Physical intelligence can also interpret and execute complex commands derived from text or images, bridging the gap between digital instructions and real-world execution. For example, in my lab, we have developed a physical intelligence system that, in less than a minute, can iteratively design and then 3D print small robots based on prompts like “the robot can walk forward” or “the robot can grip”. objects”.

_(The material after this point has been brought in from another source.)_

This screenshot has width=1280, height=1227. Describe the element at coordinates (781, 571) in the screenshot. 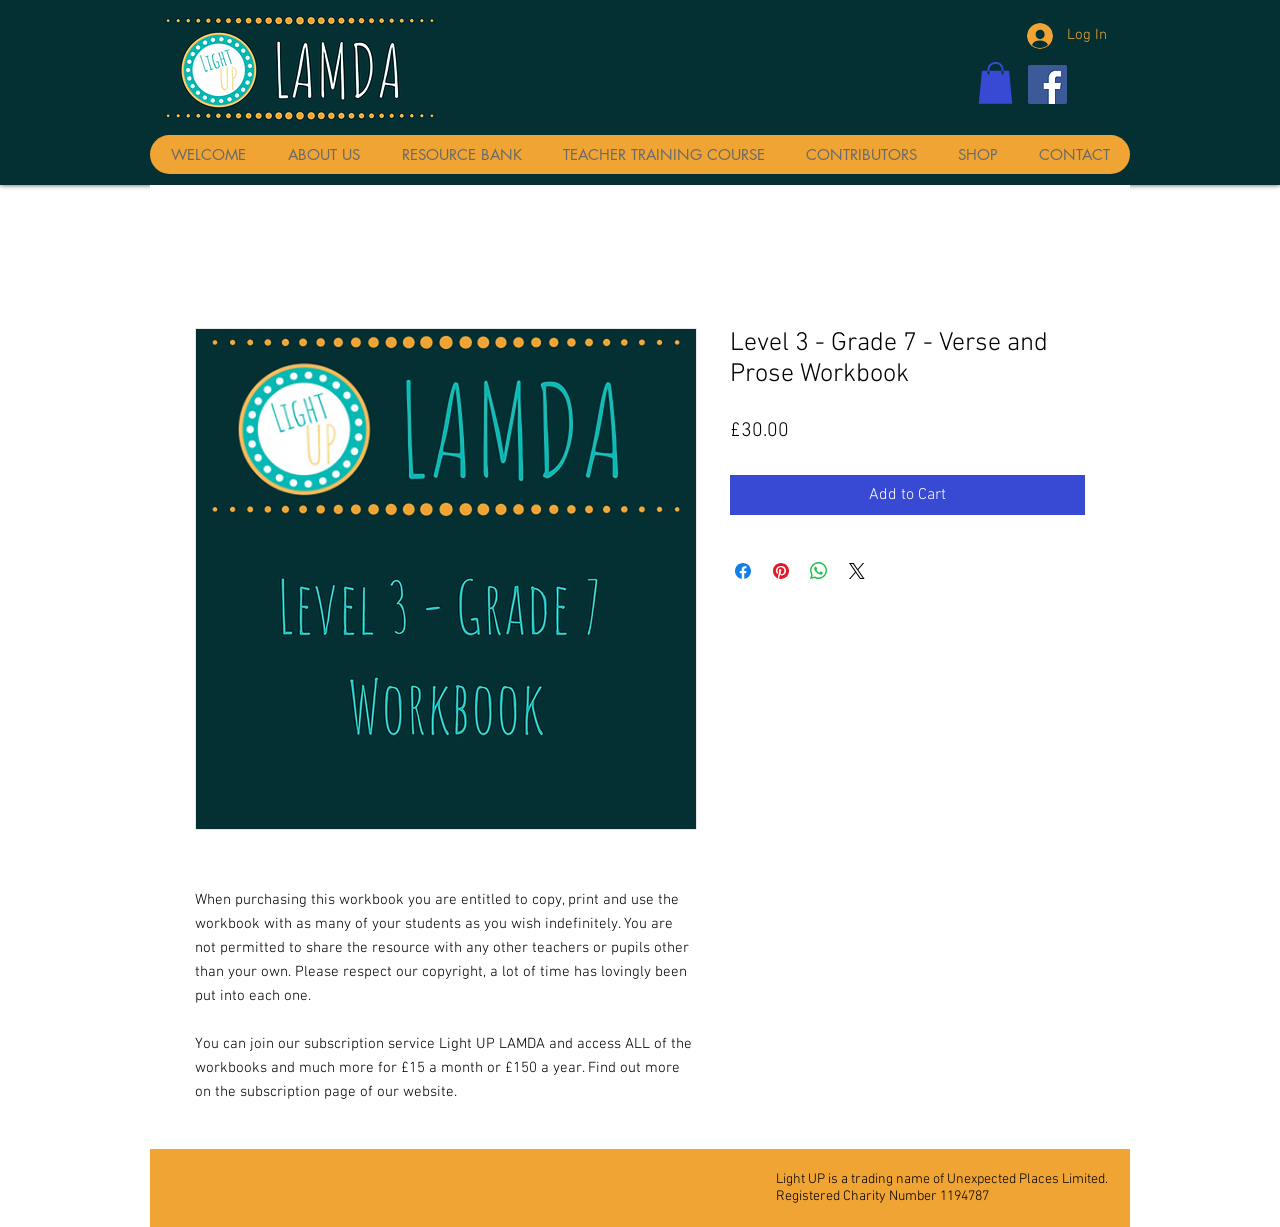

Other labs are also making significant breakthroughs. For example, robotics startup Covariant, founded by UC-Berkeley researcher Pieter Abbeel, is developing chatbots—similar to ChatGTP—that can control robotic arms when prompted. They have raised more than $222 million to develop and deploy sorting robots in warehouses globally. A research team at Carnegie Mellon University also recently did prove that a robot with only one camera and imprecise actuation could perform dynamic and complex parkour movements—including jumping on double-height obstacles and crossing double-height gaps its length—using a single neural network trained through reinforcement learning.
If 2023 was the year of text-to-image and 2024 was the year of text-to-video, 2025 will mark the era of physical intelligence, with a new generation of devices—not just robots but any anything from the power grid to smart homes—can interpret what we're telling them and perform real-world tasks.